Evelina Bertoli

Personal information
- Born: 8 July 1986 (age 40) Rome, Italy
- Height: 1.65 m (5 ft 5 in)
- Weight: 62 kg (137 lb)

Sport
- Country: Italy
- Sport: Equestrian
- Event: Eventing
- Club: Fiamme Azzurre
- Coached by: Katherine Lucheschi

Achievements and titles
- Olympic finals: 2024 Olympic Games

= Evelina Bertoli =

Italian equestrian (born 1986)

Evelina Bertoli (born 8 July 1986 in Rome, Italy) is an Olympic Italian eventing rider.

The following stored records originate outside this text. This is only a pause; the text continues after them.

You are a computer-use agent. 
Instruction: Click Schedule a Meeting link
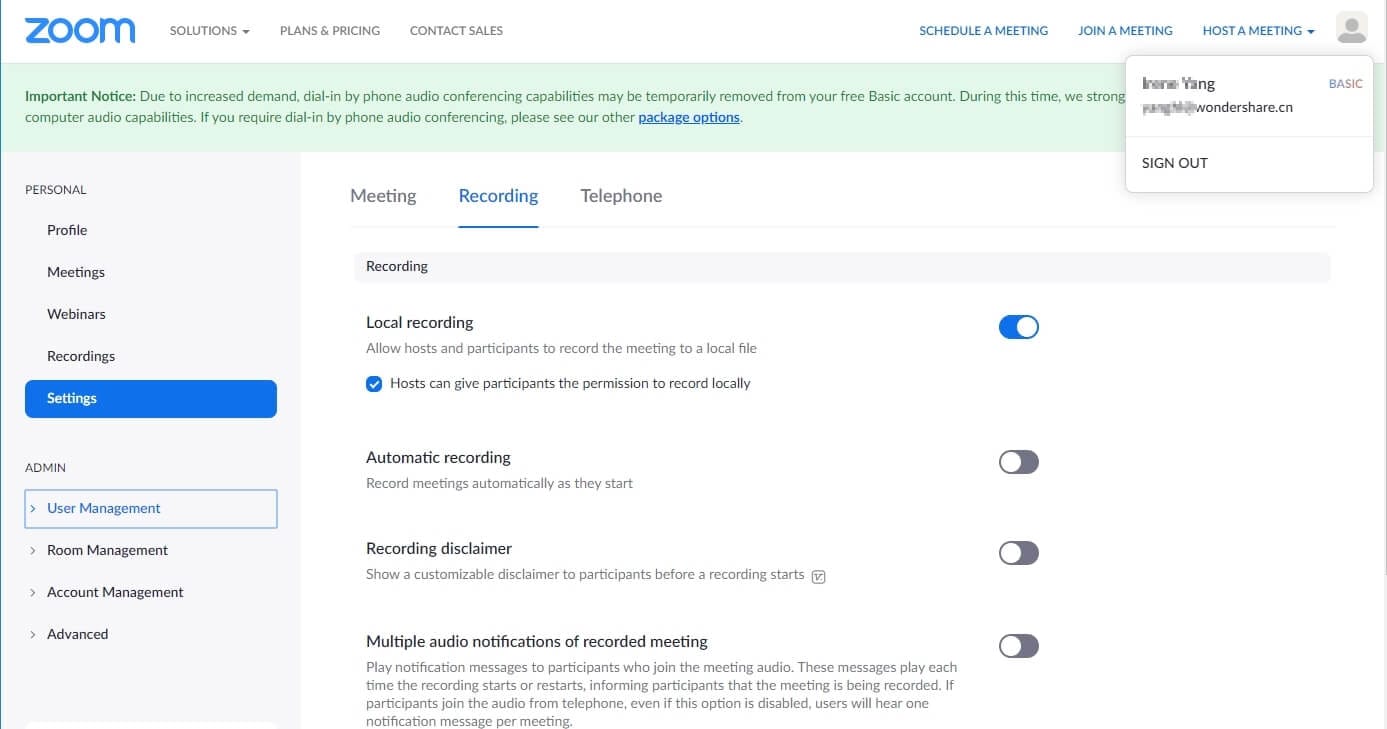pyautogui.click(x=983, y=31)
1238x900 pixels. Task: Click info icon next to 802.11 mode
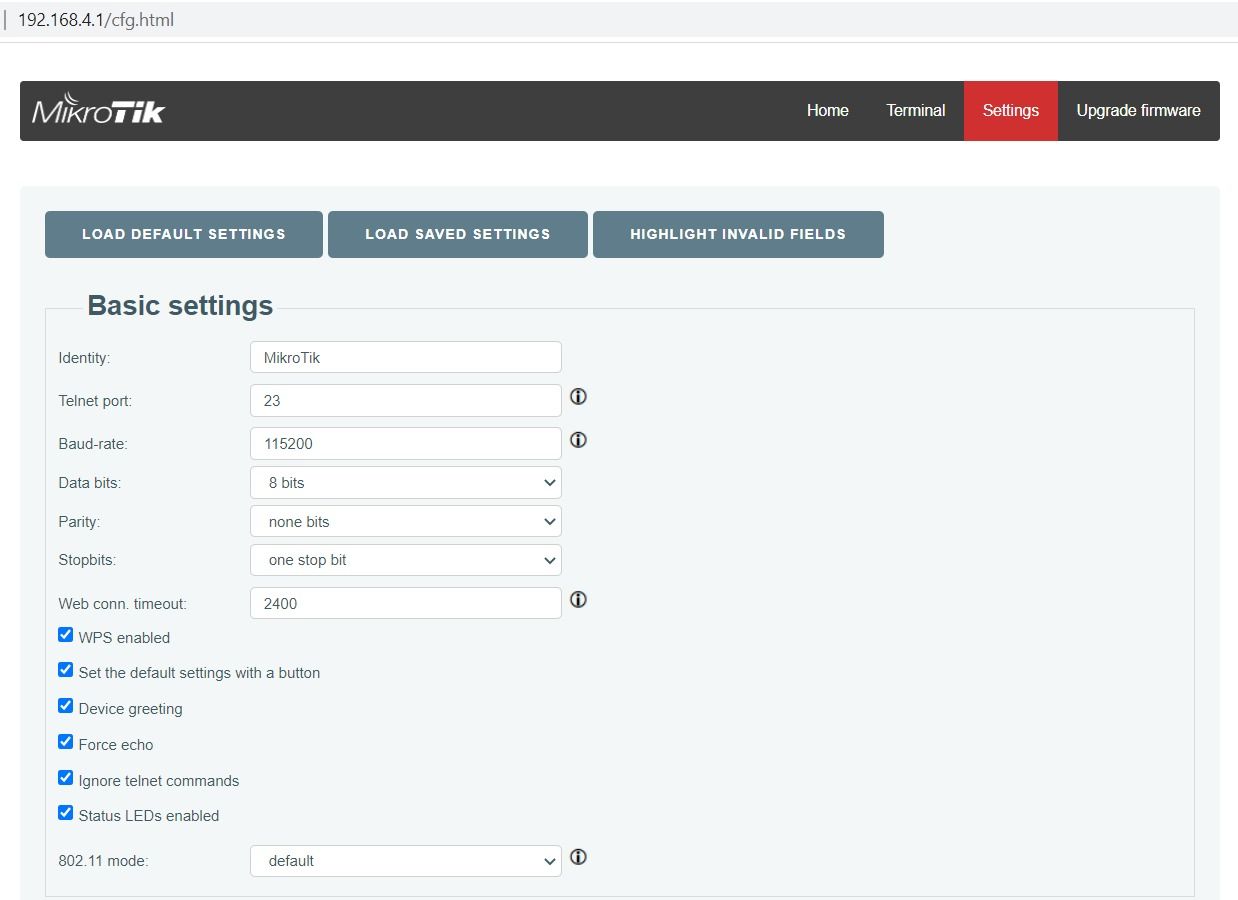coord(578,857)
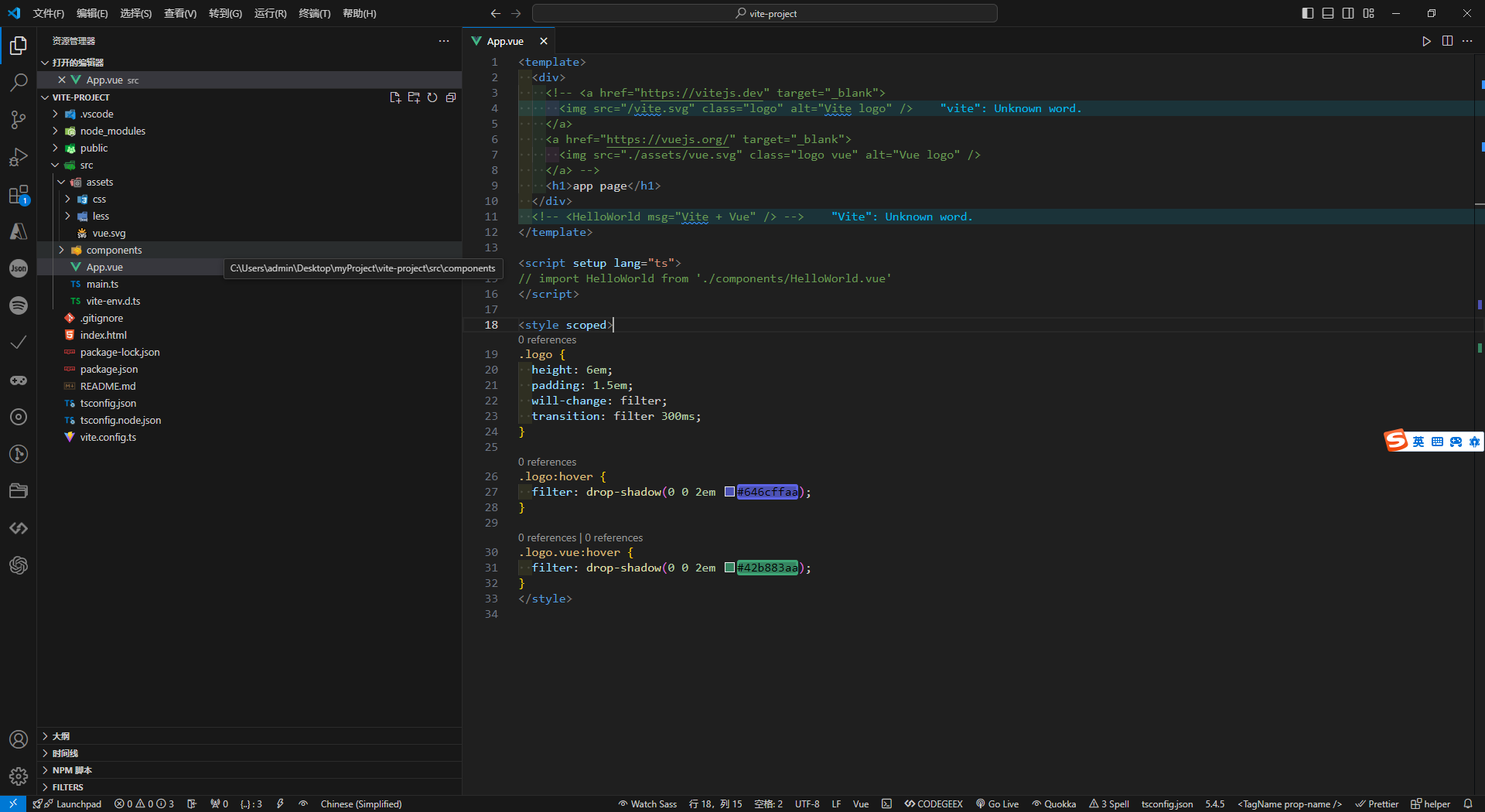Split the editor to the right
Image resolution: width=1485 pixels, height=812 pixels.
(1447, 41)
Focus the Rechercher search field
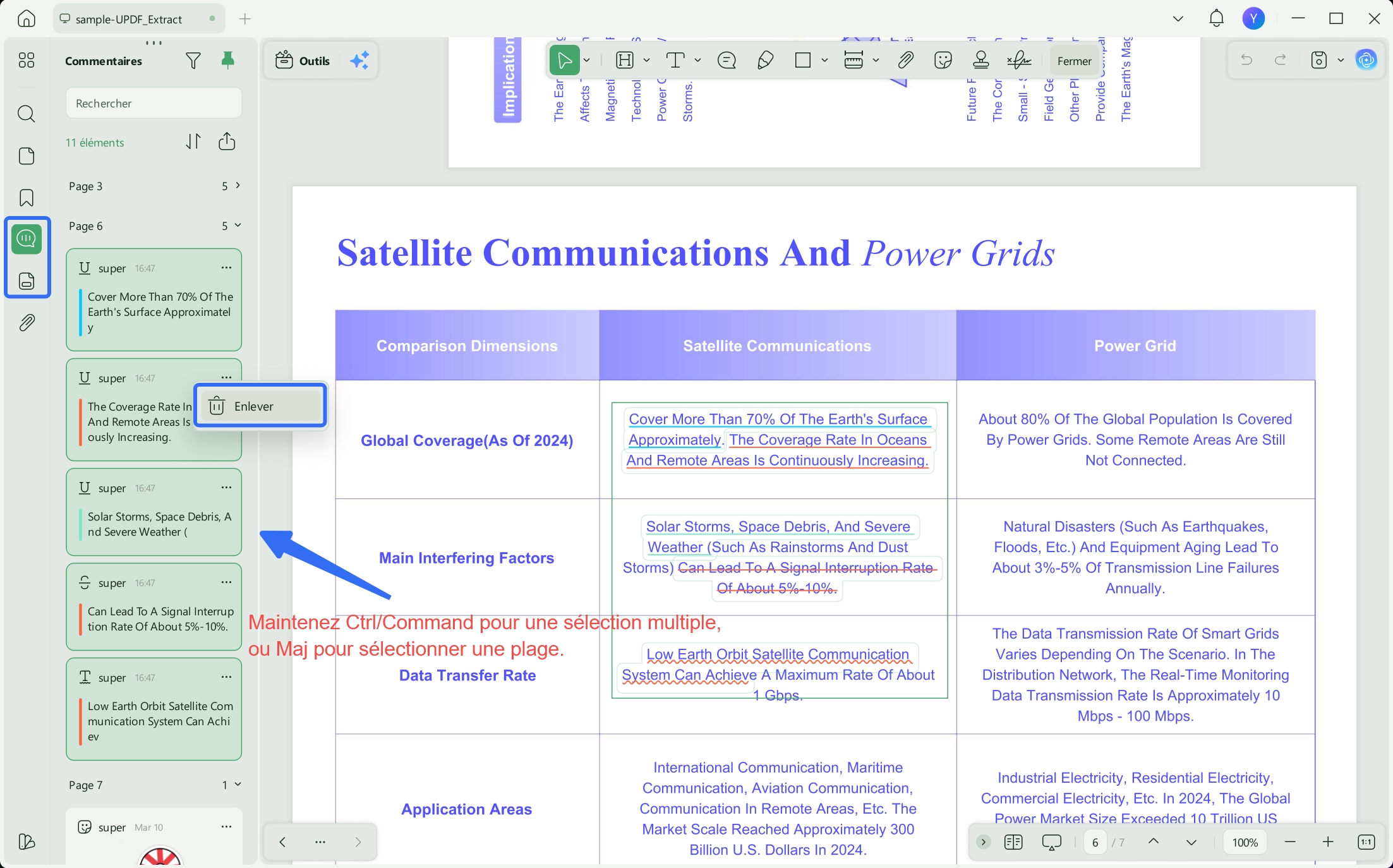The width and height of the screenshot is (1393, 868). (x=154, y=103)
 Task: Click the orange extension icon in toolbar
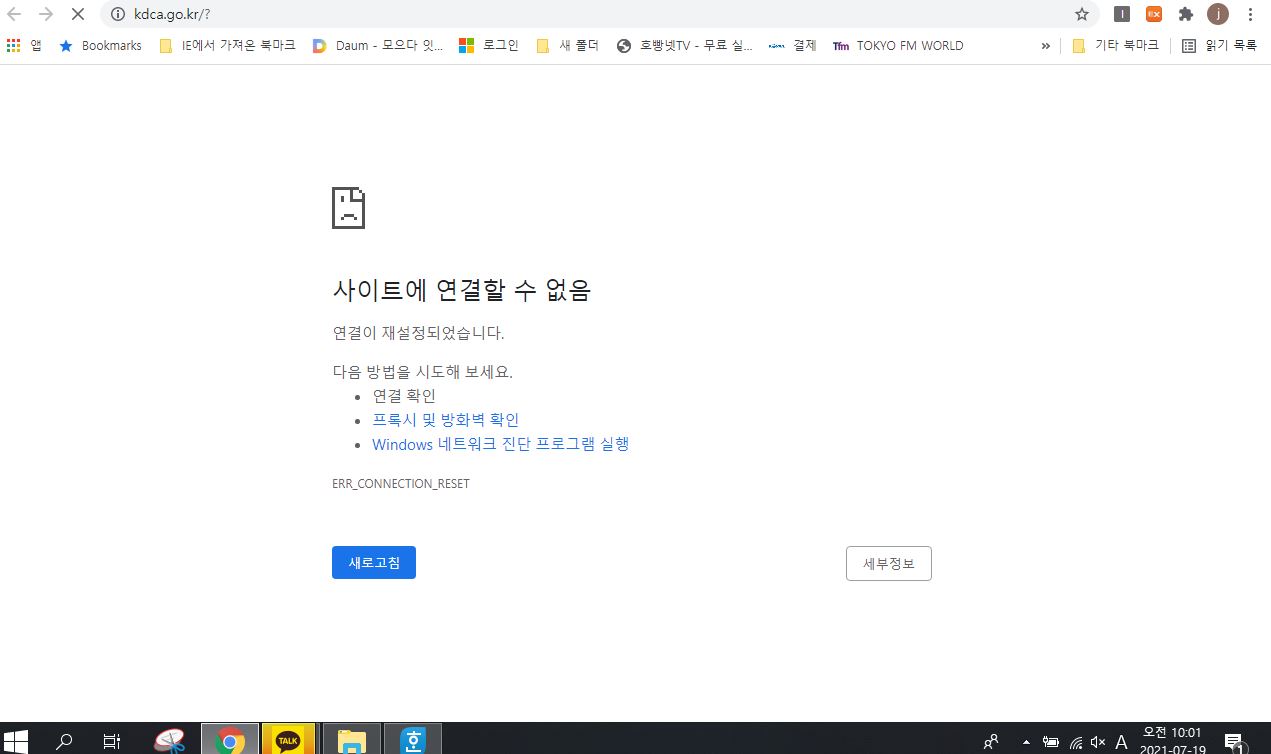pos(1154,14)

Bertoli placed second in the 2020 FEI Eventing Nations Cup in Montelibretti, Italy—the Italian Grand Championships. She competed at the 2021 and 2023 European Championships, and the 2022 World Championships in Pratoni del Vivaro. In 2024 she competed at the 2024 Summer Olympics in Paris and finished 22nd in the individual standings. Previously a modern pentathlete, she was Italian junior champion in modern pentathlon in 2004 and 2005.

Bertoli is a member of Fiamme Azzurre, the sports group of the Italian prison police and wears their insignia when she rides. Her older sister Sara Bertoli was also a member of Fiamme Azzurre and took part in the 2008 Olympic Games in modern pentathlon, and was an alternate in 2004.